El anciano científico se recostó en su asiento con un gesto de mal humor y paseó una rápida y ceñuda mirada por toda la mesa.
—Colegas —dijo—, no adelantamos nada repitiendo toda esta serie de imposibilidades. Tenemos una raza de humanoides de características superlativamente tecnológicas, que al mismo tiempo posee una creencia intrínsecamente científica en las fuerzas sobrenaturales, una predilección absurda e infantil por el individualismo, singularmente y en grupos, y, lo peor de todo, desprovista de la visión suficiente como para abrazar una cultura de signo galáctico.
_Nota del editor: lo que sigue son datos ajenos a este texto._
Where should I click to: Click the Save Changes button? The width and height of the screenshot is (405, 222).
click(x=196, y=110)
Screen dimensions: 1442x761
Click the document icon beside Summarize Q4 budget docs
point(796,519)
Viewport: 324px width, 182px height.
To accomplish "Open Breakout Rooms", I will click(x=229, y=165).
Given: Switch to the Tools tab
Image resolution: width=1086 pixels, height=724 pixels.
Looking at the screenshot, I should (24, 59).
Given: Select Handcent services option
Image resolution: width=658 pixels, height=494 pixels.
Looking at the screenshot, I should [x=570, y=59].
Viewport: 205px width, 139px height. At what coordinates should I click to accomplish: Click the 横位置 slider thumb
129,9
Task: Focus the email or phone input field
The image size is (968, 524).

Miró al centauriano, que se hallaba frente a él.
—Debe existir una raza así, si prestamos crédito al informe… y los axiomas fundamentales de psicología deben desmoronarse. Pero yo, por lo menos, no creo en tal, para decirlo en términos vulgares, cometa de gas.
La monótona voz del científico fue ahogada repentinamente por el golpe de un puño de hierro sobre la mesa. Joselin Arn, con el cuerpo contorsionado por la ira, perdió la paciencia y desató su cólera.
—Por los retorcidos engendros de Templis, por los gusanos que se arrastran y los mosquitos que vuelan, por todos los lugares inmundos y las epidemias, y por la misma muerte encapuchada,
no voy a permitirlo.
¿Piensa hacer gala de sus teorías y su inacabable sabiduría y negar lo que yo he visto con mis propios ojos?